Chapter 3 Predicting the State House, Part 3
3.1 Prepping the data for analysis
After having made such a big deal about Relational Databases, we need to create a boring old rectangular data.frame for our regression analysis. Let’s do that here.
Our target is a wide results table, with one row for each race, and sufficient columns for any race-level covariates we want to include in the model.
library(tidyverse)
source("utils/util.R")
load("data/relational_db.rda")
load("outputs/geographies_output.rda")
3.2 Thinking ahead
Let’s think about how we want to model the data. That’ll inform what columns we need.

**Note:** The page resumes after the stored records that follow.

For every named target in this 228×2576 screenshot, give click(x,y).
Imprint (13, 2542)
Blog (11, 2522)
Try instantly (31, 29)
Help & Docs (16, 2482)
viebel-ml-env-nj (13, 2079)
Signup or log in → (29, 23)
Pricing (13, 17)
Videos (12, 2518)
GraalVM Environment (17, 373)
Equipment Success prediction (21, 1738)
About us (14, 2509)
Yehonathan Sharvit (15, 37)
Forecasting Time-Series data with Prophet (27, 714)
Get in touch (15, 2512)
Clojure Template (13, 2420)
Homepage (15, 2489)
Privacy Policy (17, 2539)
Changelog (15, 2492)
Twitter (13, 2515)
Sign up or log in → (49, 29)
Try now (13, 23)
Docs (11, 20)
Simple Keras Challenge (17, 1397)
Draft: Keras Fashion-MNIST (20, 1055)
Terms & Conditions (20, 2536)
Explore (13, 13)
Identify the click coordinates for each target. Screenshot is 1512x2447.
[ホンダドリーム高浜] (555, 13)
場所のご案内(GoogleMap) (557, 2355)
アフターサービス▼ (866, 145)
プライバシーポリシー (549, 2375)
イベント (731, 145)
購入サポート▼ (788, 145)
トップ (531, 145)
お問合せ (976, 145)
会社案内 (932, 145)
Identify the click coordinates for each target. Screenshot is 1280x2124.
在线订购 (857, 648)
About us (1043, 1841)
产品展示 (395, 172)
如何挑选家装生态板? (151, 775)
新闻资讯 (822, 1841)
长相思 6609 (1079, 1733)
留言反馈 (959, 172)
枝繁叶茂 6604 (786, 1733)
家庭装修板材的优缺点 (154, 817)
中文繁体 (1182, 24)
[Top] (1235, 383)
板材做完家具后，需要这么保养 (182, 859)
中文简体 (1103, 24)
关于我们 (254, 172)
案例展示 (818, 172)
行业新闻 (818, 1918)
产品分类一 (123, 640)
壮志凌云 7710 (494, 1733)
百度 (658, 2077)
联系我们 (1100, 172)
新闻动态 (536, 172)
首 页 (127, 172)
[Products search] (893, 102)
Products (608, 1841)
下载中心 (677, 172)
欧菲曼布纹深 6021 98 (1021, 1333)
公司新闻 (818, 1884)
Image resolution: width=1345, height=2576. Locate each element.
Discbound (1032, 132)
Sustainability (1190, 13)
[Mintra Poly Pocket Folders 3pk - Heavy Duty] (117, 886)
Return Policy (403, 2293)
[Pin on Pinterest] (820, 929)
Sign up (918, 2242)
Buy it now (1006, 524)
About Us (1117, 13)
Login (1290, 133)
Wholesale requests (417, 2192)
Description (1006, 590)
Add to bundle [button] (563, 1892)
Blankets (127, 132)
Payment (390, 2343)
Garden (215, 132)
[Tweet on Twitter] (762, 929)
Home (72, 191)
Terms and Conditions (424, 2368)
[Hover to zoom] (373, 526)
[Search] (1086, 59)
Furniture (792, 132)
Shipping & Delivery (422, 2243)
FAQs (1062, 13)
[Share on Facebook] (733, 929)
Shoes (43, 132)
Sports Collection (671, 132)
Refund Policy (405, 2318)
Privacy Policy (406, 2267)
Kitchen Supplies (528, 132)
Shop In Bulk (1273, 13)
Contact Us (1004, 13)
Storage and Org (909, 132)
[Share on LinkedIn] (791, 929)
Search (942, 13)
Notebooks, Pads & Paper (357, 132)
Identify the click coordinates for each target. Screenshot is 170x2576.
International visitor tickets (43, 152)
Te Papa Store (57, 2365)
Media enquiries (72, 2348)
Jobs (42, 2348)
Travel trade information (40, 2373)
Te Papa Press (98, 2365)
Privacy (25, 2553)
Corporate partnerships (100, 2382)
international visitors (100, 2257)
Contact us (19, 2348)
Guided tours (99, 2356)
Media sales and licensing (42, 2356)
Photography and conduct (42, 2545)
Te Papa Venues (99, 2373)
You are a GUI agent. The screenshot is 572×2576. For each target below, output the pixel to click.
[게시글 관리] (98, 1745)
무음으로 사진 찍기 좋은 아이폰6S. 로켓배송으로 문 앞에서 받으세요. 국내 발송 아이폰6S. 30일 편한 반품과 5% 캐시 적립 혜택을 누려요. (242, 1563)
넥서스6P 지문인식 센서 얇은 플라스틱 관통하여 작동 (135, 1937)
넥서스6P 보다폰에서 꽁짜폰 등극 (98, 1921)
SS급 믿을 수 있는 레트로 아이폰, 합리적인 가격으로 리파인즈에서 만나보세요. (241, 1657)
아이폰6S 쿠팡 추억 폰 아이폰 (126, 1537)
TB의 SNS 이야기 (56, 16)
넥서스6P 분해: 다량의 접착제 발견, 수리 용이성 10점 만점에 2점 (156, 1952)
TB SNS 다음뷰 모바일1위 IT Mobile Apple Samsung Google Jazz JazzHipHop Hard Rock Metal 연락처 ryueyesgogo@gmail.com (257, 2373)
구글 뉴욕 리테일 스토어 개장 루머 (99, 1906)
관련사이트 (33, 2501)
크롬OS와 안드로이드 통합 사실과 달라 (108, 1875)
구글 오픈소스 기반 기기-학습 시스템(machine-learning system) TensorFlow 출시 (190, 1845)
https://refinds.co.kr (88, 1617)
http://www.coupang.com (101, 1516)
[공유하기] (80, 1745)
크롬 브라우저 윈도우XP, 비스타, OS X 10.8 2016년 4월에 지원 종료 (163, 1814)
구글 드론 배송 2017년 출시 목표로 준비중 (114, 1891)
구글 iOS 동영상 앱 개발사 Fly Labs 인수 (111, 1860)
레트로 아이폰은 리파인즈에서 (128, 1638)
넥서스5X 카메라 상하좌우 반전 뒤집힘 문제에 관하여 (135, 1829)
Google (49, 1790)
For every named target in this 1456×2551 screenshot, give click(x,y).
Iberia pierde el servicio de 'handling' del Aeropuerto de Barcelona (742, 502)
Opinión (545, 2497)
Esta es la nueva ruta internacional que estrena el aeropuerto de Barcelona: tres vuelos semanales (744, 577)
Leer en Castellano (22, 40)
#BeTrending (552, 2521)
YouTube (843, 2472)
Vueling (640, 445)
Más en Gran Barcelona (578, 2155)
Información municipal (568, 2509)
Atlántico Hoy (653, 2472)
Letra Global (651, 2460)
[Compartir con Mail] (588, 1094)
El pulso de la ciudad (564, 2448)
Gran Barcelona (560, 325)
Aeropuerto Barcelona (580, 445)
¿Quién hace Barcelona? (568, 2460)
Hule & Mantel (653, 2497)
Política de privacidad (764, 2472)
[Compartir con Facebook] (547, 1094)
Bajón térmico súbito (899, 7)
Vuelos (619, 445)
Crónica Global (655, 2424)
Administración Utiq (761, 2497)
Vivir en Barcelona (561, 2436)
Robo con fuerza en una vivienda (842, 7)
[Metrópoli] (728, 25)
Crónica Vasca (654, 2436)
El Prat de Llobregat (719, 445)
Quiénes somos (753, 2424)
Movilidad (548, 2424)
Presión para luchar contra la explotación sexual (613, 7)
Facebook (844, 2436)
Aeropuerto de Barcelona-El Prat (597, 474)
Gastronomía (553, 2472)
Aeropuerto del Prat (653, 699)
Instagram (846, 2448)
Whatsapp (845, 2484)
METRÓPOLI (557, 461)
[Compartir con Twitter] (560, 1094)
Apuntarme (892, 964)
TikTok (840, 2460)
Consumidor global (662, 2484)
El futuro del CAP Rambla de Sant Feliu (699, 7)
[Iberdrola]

First, I decide to model only the “two-party” vote, dropping everyone who’s not a Democrat or Republican. Remember that candidates
has an imputed party_replaced
for candidates who sneakily ran as third-parties for an uncontested election.
results_with_parties <- geography_results %>%
inner_join(
races %>% filter(substr(election, 6, 6) == "G")
) %>%
left_join(candidates_to_races) %>%
select(race, candidate, office, cofips:sth, vote_total, GEOID, party_replaced)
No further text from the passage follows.